[PROVIDED DATA — start]

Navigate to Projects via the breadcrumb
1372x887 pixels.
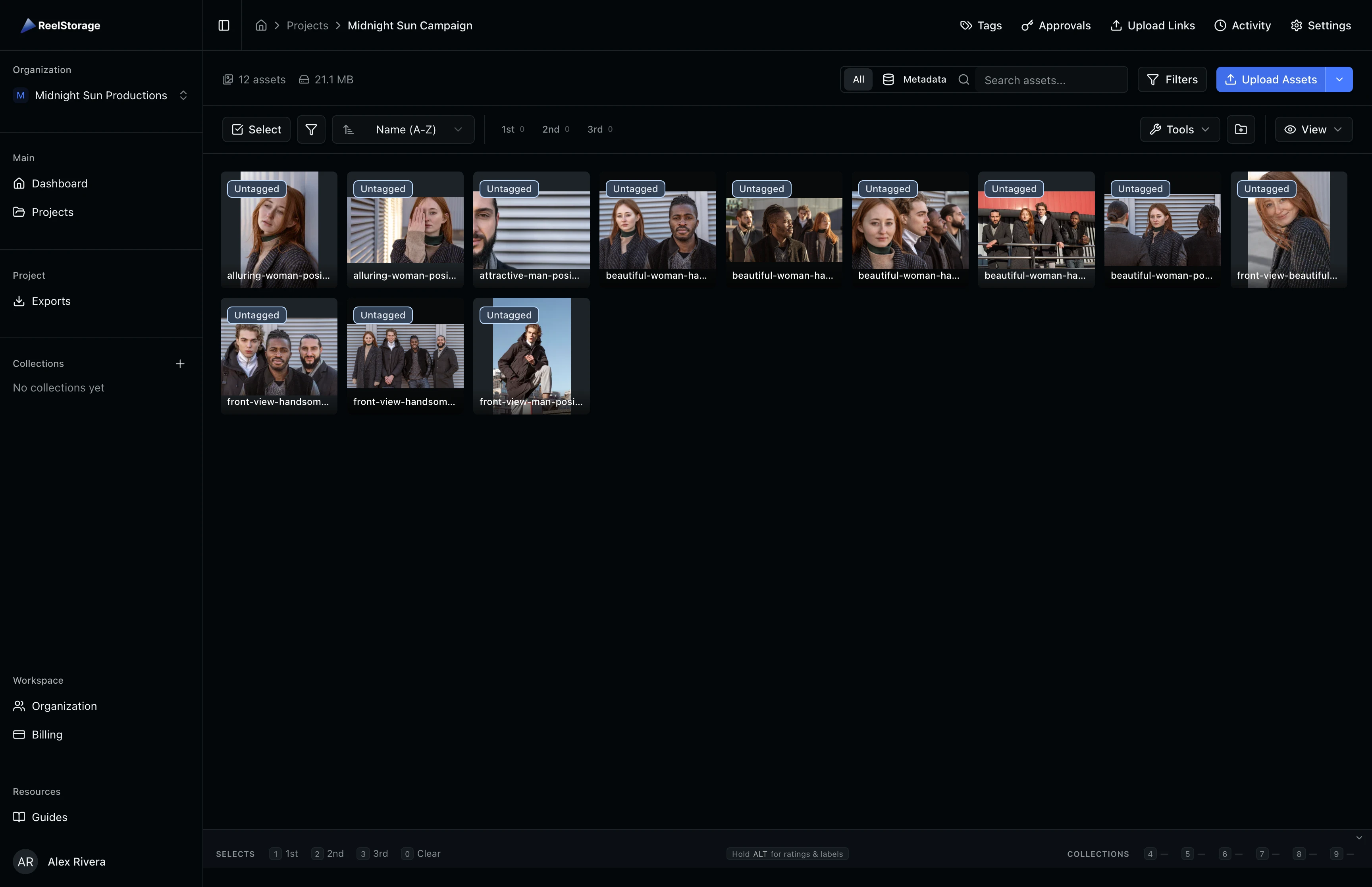click(307, 25)
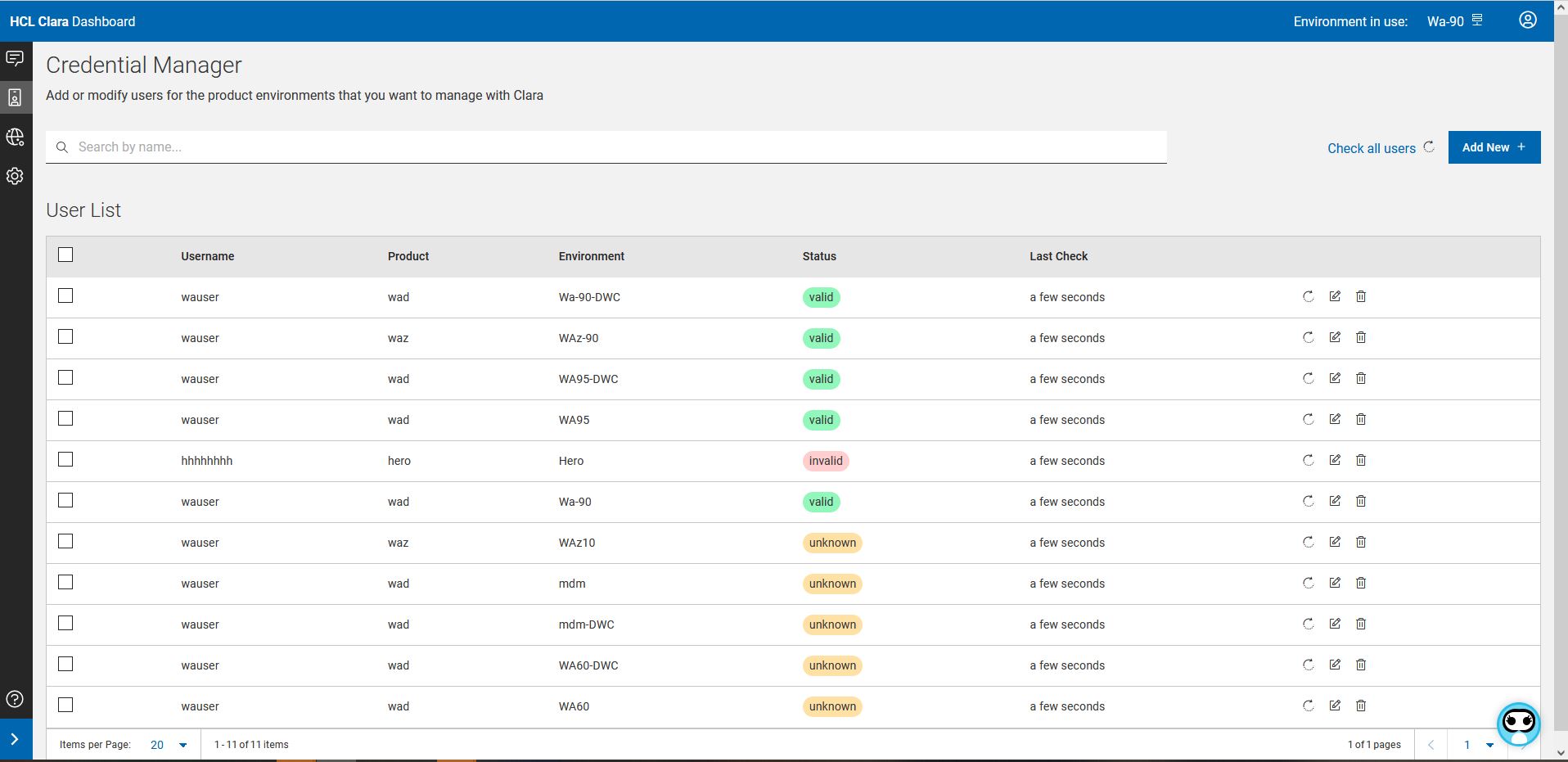Recheck status for the hhhhhhhh user row
1568x762 pixels.
point(1307,460)
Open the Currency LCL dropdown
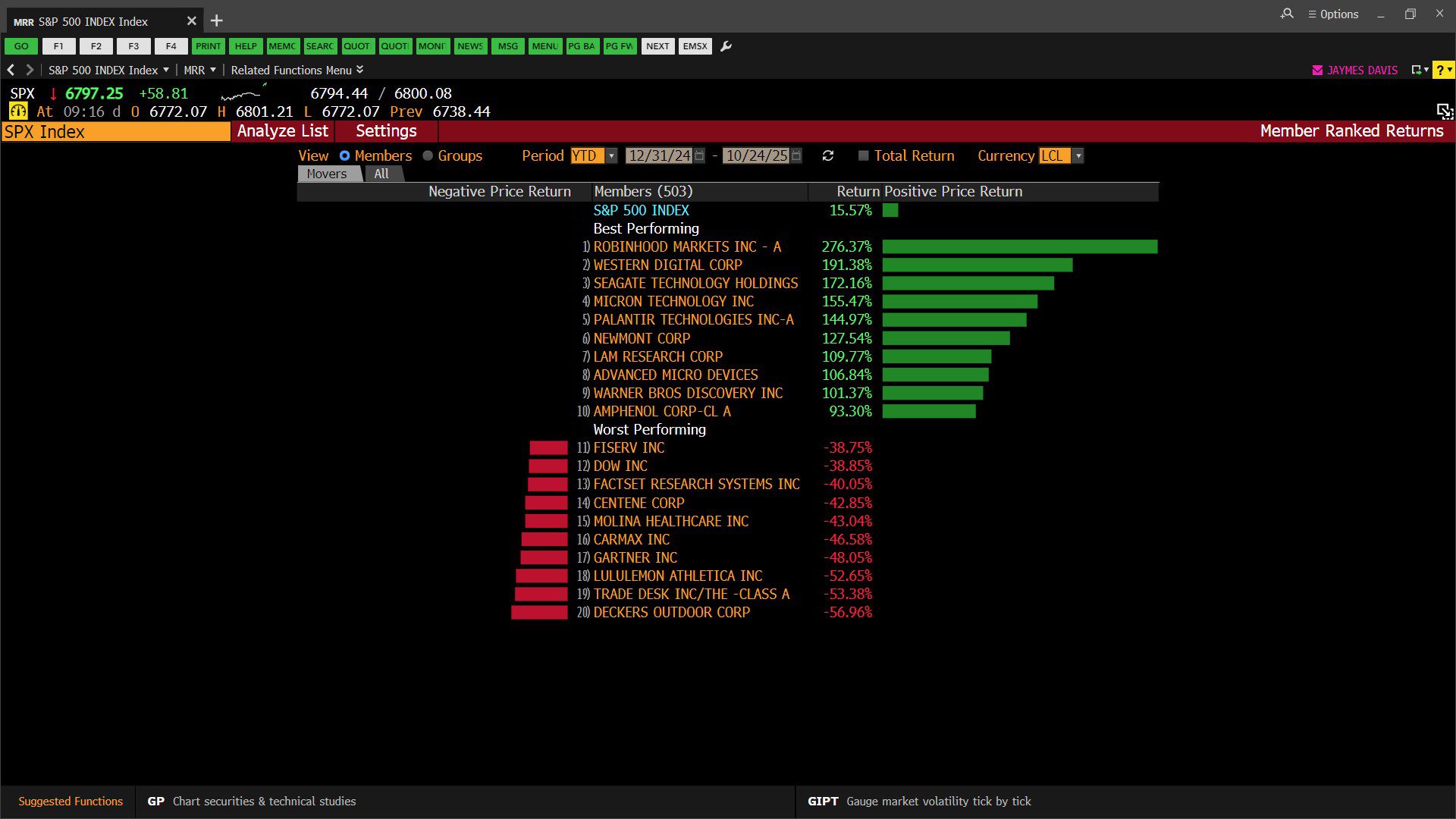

[PROVIDED DATA — finish]

## DIRECTIONS
In your copy of the listing above, every line must match exactly and no picture may appear.

## RESULT
Navigate to Projects via the breadcrumb
1372x887 pixels.
click(307, 25)
Recheck status for the hhhhhhhh user row
1568x762 pixels.
point(1307,460)
Open the Currency LCL dropdown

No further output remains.